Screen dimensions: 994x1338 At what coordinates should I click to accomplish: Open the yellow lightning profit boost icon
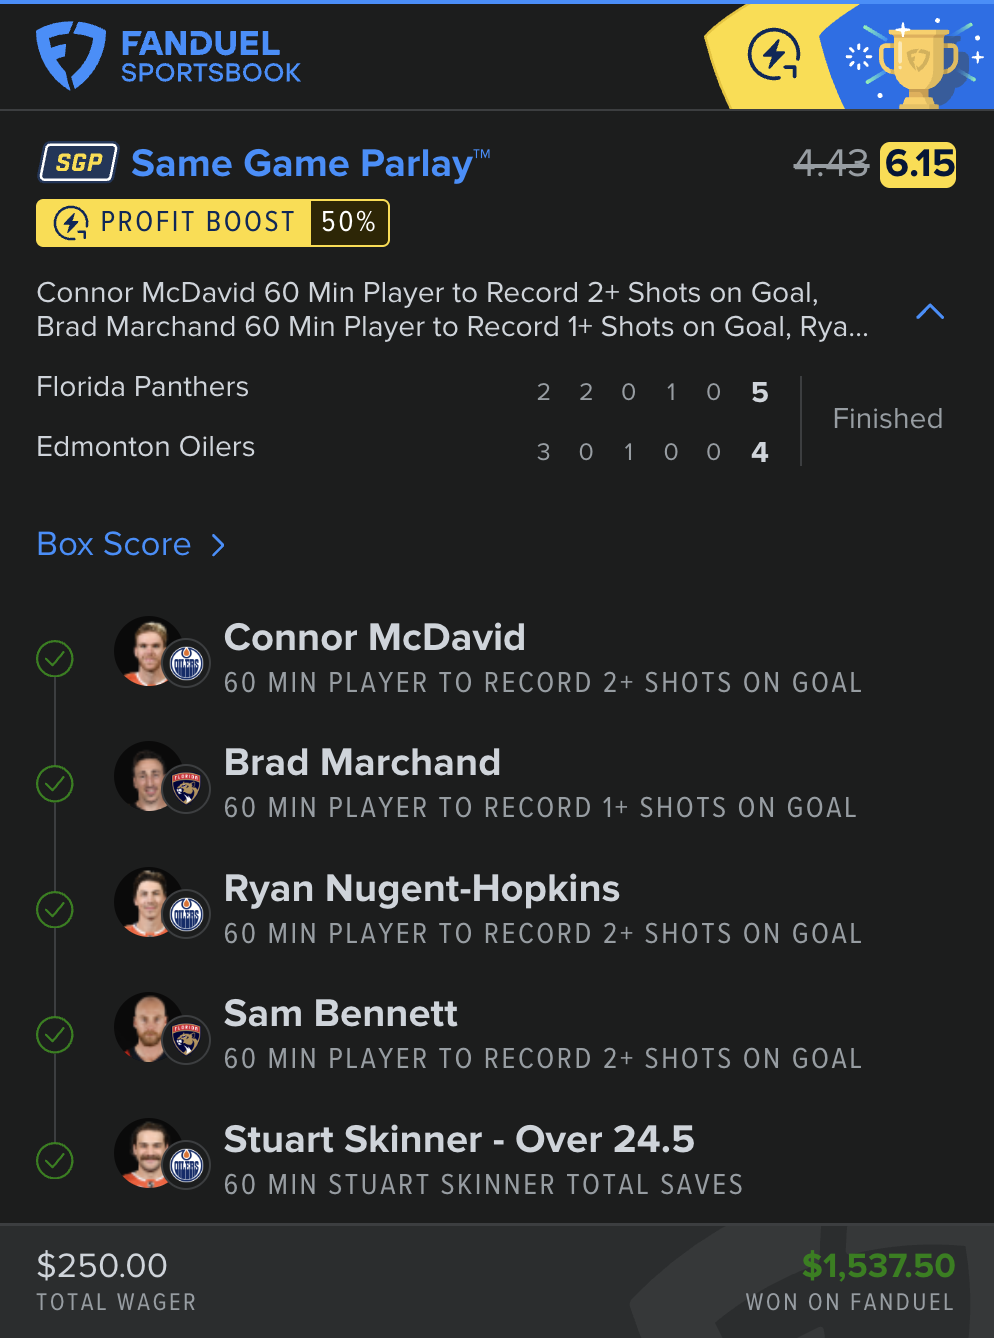coord(774,55)
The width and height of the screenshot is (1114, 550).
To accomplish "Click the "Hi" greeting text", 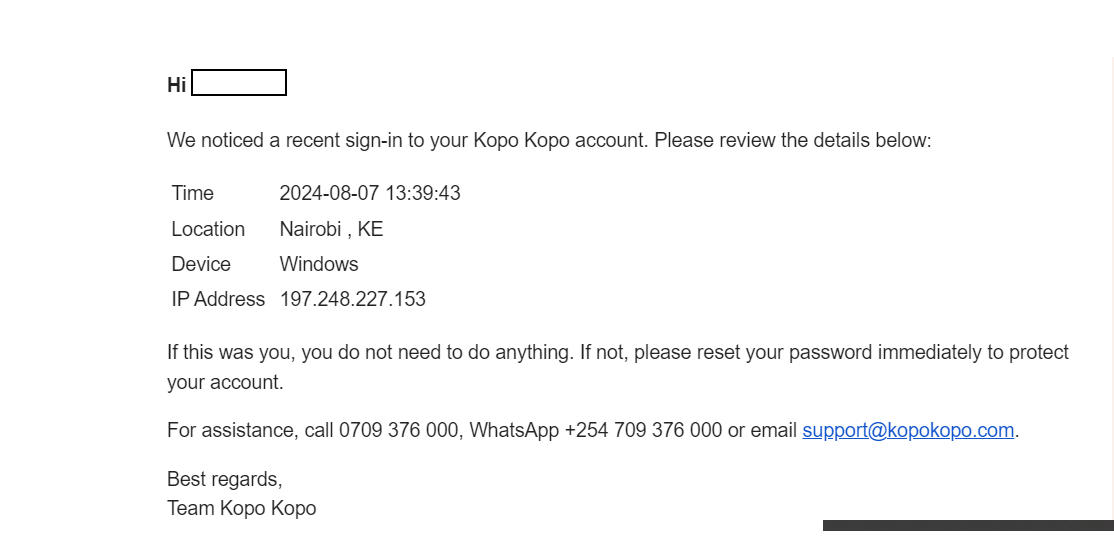I will 177,85.

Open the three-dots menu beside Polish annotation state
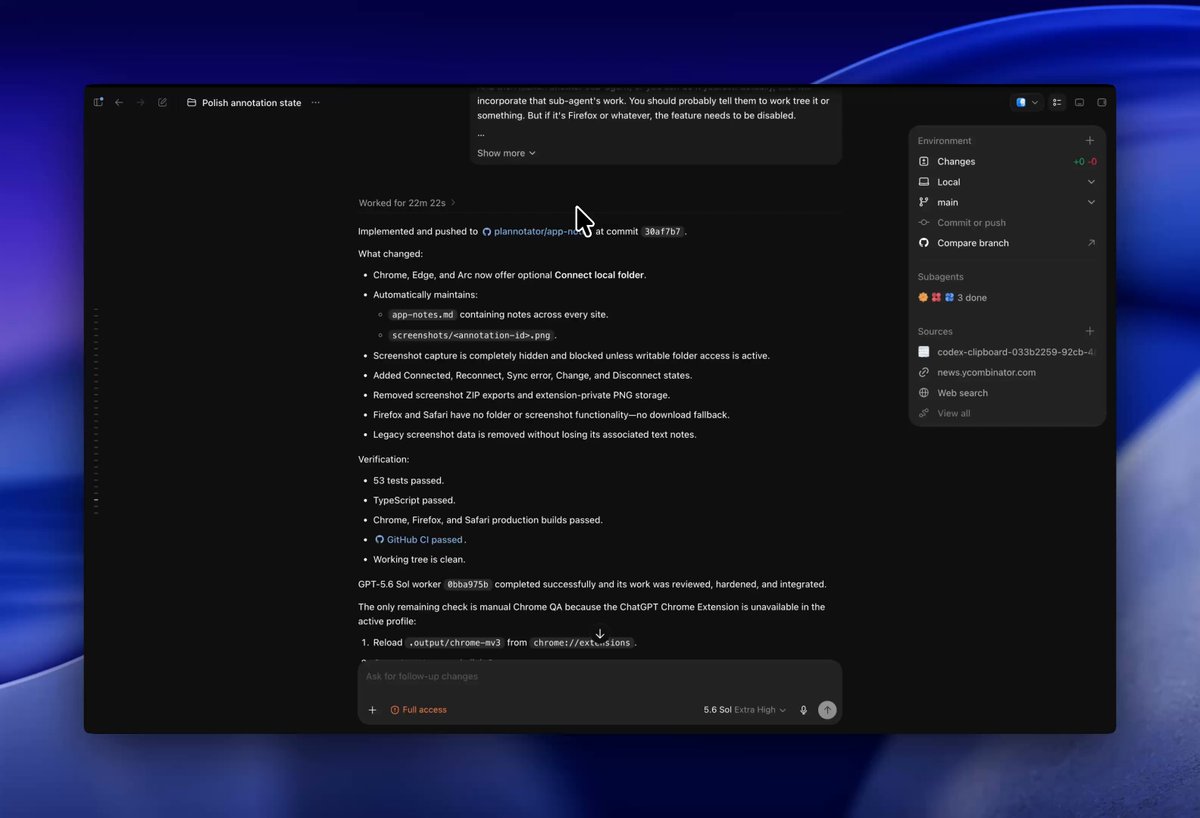pyautogui.click(x=315, y=102)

○ ○ ○

WHAT IS NEEDED: Leaving out all pictures, print exactly the lines above from the one containing "Open the three-dots" through the last line of the entries.

SOLUTION:
Open the three-dots menu beside Polish annotation state
pyautogui.click(x=315, y=102)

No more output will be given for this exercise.